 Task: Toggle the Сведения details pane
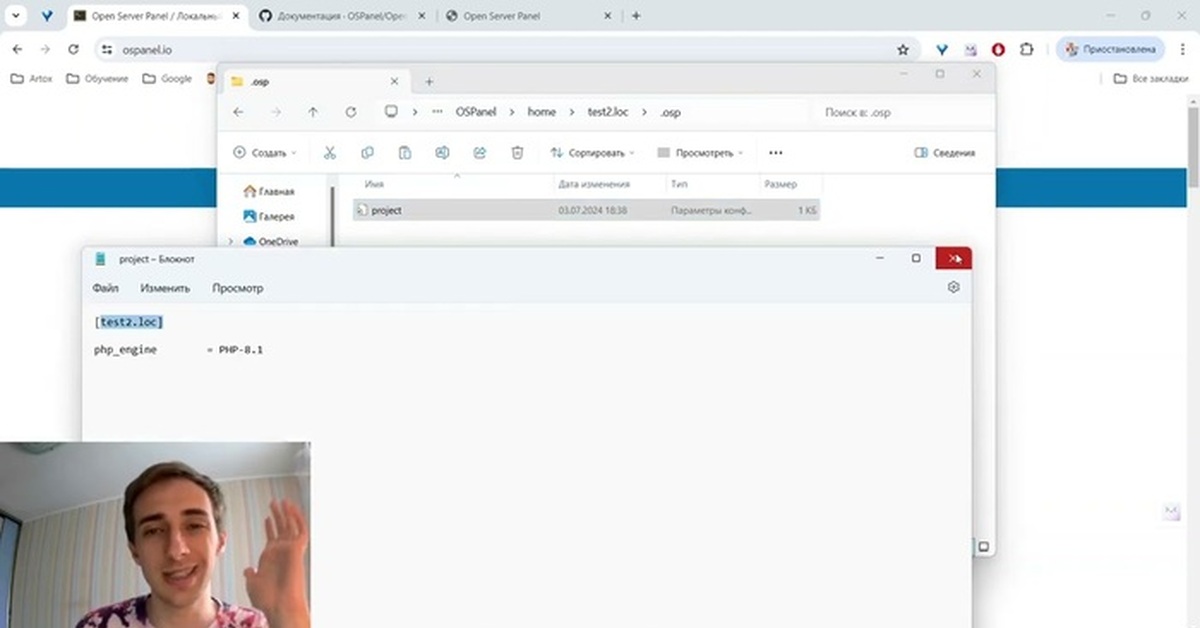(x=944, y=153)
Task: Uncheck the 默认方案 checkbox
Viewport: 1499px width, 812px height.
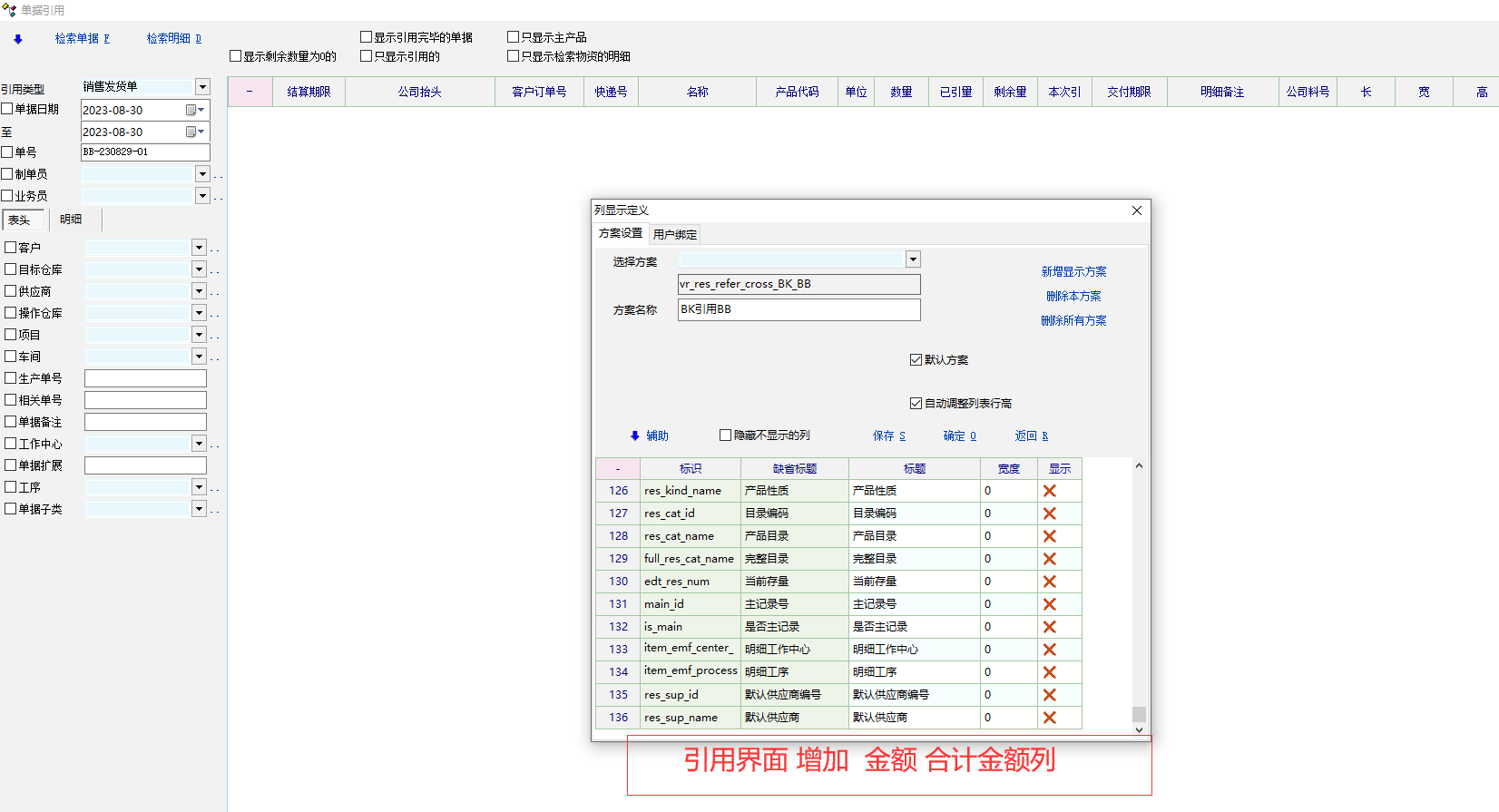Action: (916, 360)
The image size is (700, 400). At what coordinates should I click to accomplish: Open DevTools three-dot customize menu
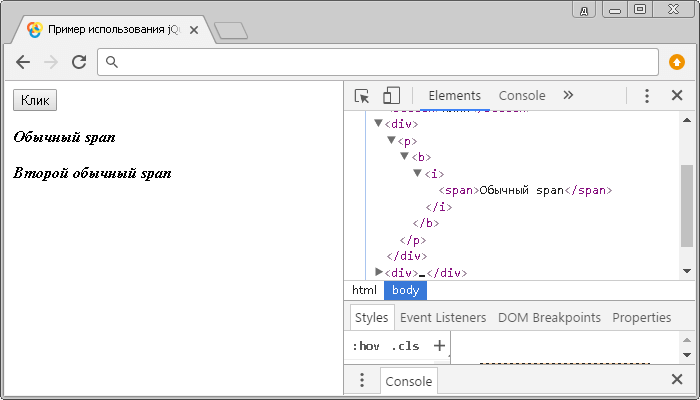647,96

__Exercise directions__. Hand back the data above exactly, with no images.

__Reply to the task__.
 Task: Toggle the Сведения details pane
(x=944, y=153)
Task: Uncheck the 默认方案 checkbox
Viewport: 1499px width, 812px height.
Action: (916, 360)
The image size is (700, 400). At what coordinates should I click to accomplish: Open DevTools three-dot customize menu
647,96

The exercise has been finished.